# Buying Jewelry Scrap



## Anonymous (Jul 28, 2007)

Hi Everyone:

I'm thinking about getting into precious metal refining as a second business.

My question is this; When buying gold jewelry, is their some formula that's used to set a price. Spot gold price alone can't be used- can it? If so- how does one make their money? Just from refining and keeping the leftover silver? 


Thanks

Bob


----------



## goldsilverpro (Jul 28, 2007)

Catfish is probably the best member to answer your questions. Also, go to his profile and look at his posts, especially his earlier ones. He pretty well outlined his methods in these posts.

The pricing depends on who you're buying from and how much you're able to sell it for. If you buy from the public, the profit margin is much greater than if you buy from pawn shops, coin stores, jewelers, or other buyers. However, both are lucrative if you get your numbers straight. Buying from the buyers is lower margin but higher volume.

Although some would disagree, I think more money can be made on karat gold by simply buying and selling, without refining it. In my experience, the secret is to turn your money as often and as many times as possible per unit time. The refining process slows this down considerably. Also, by turning the metal fast, you are not as affected by daily changes in the market price. If you get to the point where you're doing big volume, that's when you MIGHT consider doing your own refining.

When I bought and sold karat gold, I sometimes quoted how much I was paying, per gram or pennyweight, for 10Kt, 14Kt, 18Kt, and 22Kt, based on a certain percentage of the market price. I never mentioned the market price - only what I was paying. These numbers change daily and sometimes hourly, depending on what the market is doing. You really have to keep on top of it. Another way is to keep silent about what you paying until you have evaluated and weighed the material. Then you say something like, "I will give you X dollars for this bunch of material." When buying from the public, they will usually take what you offer, unless they've been shopping around. If you quote on the low side, you can always negotiate and increase your offering price. A friend of mine, who owns a scrap metal yard, often says, "It's not my job to educate the public." When buying from buyers, they are more savvy and will often ask what you are paying for 10Kt, 14Kt, etc.

Required work>
**1)** In the forum thread on buying jewelry scrap, which member does goldsilverpro say is probably best to answer the questions?
**2)** Please echo the jewelry scrap thread's wording from "The pricing depends" to "your own refining.".
**3)** Render this sentence from the jewelry scrap thread in Spanish: "Buying from the buyers is lower margin but higher volume."

Raw items>
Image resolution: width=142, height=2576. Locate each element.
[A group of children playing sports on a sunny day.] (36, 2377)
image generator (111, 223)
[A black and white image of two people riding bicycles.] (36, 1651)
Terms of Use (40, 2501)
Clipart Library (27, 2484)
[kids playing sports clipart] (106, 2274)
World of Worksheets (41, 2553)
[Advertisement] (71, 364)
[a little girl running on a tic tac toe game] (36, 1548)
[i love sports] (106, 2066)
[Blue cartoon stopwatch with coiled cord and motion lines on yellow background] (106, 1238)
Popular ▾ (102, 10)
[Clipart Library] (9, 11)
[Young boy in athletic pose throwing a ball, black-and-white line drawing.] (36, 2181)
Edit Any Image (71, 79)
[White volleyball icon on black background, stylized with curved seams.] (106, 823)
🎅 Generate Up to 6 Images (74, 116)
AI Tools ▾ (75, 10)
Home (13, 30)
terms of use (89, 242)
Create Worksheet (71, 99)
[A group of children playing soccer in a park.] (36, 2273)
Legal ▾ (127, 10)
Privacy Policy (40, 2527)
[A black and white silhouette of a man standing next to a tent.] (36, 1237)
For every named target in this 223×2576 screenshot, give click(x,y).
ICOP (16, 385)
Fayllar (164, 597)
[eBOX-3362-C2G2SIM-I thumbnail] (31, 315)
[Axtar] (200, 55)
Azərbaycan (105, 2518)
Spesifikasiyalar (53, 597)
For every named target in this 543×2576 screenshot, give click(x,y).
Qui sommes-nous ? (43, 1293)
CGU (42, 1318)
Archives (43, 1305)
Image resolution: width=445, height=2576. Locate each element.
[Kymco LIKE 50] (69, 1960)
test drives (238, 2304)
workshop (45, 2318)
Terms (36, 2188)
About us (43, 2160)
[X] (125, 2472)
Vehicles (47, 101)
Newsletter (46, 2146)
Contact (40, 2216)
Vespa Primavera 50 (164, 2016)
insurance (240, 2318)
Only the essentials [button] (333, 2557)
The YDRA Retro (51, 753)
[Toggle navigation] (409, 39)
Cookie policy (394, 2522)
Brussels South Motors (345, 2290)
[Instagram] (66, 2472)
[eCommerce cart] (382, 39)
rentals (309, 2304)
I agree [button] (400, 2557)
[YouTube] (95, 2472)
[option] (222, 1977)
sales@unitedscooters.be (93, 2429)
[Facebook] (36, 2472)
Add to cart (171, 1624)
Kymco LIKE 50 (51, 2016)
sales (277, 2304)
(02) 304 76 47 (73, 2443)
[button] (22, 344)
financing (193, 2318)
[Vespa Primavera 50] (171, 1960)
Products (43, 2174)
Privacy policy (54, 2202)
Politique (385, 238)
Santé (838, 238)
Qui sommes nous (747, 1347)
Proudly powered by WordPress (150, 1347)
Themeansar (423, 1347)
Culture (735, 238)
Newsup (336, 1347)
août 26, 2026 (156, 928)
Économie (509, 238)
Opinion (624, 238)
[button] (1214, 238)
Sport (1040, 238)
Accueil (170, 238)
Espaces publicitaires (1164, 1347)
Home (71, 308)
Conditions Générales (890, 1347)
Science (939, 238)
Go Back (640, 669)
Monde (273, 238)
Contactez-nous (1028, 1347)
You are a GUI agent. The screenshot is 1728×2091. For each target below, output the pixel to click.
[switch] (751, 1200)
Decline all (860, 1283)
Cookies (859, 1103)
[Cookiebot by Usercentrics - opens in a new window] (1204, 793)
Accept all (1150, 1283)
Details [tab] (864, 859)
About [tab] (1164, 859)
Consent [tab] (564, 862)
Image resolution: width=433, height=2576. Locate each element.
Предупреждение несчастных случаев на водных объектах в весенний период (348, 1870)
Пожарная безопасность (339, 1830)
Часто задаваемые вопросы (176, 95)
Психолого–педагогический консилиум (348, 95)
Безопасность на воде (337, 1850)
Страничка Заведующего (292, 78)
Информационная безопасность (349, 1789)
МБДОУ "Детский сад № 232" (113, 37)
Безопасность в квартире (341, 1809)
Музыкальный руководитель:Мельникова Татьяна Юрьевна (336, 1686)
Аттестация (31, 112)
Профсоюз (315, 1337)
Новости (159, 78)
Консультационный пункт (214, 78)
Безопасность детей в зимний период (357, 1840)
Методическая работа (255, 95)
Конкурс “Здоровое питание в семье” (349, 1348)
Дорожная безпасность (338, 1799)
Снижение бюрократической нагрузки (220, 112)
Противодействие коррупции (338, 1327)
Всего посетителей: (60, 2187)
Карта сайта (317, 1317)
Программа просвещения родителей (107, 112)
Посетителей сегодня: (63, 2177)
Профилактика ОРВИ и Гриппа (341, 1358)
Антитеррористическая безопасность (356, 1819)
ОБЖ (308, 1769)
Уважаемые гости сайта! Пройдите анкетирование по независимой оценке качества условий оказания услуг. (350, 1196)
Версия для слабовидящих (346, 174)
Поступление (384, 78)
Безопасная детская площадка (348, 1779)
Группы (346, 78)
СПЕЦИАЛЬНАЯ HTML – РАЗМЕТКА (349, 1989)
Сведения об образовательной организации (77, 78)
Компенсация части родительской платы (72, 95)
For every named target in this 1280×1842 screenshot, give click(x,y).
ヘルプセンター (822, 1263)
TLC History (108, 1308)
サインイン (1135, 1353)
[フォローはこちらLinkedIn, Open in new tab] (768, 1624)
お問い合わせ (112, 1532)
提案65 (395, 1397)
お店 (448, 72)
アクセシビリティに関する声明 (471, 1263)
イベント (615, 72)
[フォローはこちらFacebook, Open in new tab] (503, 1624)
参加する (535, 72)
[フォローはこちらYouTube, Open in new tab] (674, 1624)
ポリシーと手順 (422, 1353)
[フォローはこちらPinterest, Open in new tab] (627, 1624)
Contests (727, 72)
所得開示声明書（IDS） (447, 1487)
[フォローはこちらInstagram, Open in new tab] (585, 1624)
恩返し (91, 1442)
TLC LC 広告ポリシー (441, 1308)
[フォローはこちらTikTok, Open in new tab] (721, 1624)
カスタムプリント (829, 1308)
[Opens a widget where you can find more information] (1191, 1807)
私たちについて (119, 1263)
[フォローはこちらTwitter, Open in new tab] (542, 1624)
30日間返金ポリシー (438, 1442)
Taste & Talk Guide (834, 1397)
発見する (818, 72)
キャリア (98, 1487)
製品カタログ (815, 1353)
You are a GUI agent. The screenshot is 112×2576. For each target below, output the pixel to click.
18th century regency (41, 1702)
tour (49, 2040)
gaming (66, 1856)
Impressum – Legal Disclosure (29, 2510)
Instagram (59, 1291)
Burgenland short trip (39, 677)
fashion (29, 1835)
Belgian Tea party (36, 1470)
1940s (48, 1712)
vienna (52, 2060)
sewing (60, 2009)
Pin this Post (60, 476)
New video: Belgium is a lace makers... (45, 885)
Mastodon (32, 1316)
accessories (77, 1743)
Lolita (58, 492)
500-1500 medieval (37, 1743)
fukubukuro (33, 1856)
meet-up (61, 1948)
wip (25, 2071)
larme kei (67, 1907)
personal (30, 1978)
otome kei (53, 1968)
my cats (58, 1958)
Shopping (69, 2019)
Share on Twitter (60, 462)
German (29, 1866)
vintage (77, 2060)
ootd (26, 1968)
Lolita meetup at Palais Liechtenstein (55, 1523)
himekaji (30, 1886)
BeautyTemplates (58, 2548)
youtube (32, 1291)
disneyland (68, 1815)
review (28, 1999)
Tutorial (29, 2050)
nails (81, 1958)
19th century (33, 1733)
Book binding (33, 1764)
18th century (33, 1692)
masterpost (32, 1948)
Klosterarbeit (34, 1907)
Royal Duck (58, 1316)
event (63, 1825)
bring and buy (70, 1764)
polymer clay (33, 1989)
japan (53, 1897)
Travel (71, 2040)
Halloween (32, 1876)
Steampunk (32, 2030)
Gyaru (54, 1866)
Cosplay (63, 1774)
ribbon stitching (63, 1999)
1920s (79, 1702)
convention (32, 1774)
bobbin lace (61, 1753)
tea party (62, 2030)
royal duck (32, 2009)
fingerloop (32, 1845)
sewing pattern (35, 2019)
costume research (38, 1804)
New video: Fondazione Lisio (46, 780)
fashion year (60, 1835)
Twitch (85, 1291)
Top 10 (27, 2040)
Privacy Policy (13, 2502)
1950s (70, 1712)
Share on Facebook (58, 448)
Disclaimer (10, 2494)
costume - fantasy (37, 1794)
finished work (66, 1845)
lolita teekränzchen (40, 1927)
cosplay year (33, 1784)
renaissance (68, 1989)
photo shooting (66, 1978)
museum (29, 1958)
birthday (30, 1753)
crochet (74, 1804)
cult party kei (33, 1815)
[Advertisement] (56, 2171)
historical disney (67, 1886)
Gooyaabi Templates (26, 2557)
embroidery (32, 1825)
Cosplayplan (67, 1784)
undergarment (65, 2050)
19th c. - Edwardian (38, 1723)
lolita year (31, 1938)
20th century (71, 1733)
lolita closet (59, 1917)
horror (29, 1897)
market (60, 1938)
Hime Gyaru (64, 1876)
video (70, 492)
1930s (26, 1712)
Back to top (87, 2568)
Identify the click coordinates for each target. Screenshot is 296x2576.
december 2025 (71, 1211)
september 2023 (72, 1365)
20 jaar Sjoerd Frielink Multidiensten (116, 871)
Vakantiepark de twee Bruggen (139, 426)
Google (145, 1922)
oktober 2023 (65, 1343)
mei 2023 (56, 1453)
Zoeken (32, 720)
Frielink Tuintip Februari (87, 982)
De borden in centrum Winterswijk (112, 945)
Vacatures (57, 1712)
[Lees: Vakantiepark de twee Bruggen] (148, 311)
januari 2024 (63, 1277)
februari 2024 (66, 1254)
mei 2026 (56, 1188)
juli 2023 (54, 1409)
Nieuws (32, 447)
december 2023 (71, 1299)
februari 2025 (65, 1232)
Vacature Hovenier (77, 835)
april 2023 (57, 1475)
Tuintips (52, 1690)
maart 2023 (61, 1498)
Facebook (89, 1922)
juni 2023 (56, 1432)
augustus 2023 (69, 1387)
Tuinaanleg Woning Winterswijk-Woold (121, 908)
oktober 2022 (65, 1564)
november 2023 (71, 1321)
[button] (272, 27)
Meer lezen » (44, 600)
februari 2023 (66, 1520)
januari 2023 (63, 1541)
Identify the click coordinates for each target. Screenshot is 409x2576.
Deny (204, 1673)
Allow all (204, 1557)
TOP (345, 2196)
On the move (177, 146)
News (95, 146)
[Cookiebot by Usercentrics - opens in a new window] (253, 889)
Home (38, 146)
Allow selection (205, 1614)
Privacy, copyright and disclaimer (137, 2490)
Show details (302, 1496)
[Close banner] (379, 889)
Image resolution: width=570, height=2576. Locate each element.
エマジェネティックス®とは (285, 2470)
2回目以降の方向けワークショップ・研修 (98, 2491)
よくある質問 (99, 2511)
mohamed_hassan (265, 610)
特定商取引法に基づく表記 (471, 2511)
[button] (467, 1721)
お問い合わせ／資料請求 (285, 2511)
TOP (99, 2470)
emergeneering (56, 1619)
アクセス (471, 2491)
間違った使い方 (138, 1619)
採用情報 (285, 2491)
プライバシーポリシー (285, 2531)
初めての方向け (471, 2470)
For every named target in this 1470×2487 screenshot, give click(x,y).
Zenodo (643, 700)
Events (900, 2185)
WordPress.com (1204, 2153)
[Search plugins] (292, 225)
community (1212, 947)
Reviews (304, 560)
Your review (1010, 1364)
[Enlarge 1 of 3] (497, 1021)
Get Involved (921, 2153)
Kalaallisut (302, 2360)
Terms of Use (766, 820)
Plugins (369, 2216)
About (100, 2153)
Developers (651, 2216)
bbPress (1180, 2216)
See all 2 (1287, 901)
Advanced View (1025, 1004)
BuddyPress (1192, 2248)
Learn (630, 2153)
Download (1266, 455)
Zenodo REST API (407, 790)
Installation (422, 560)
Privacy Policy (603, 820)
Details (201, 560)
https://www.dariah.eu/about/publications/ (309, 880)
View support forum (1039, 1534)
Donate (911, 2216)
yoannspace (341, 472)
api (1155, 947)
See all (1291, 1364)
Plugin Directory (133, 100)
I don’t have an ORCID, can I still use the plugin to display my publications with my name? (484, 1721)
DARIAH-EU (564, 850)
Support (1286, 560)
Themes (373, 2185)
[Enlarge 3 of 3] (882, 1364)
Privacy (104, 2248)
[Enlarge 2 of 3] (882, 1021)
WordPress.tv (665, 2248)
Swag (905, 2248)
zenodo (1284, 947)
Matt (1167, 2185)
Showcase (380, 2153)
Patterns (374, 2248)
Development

The results>
**1)** Catfish.

**2)**
The pricing depends on who you're buying from and how much you're able to sell it for. If you buy from the public, the profit margin is much greater than if you buy from pawn shops, coin stores, jewelers, or other buyers. However, both are lucrative if you get your numbers straight. Buying from the buyers is lower margin but higher volume.

Although some would disagree, I think more money can be made on karat gold by simply buying and selling, without refining it. In my experience, the secret is to turn your money as often and as many times as possible per unit time. The refining process slows this down considerably. Also, by turning the metal fast, you are not as affected by daily changes in the market price. If you get to the point where you're doing big volume, that's when you MIGHT consider doing your own refining.

**3)** Comprarles a los compradores deja un margen menor, pero un volumen mayor.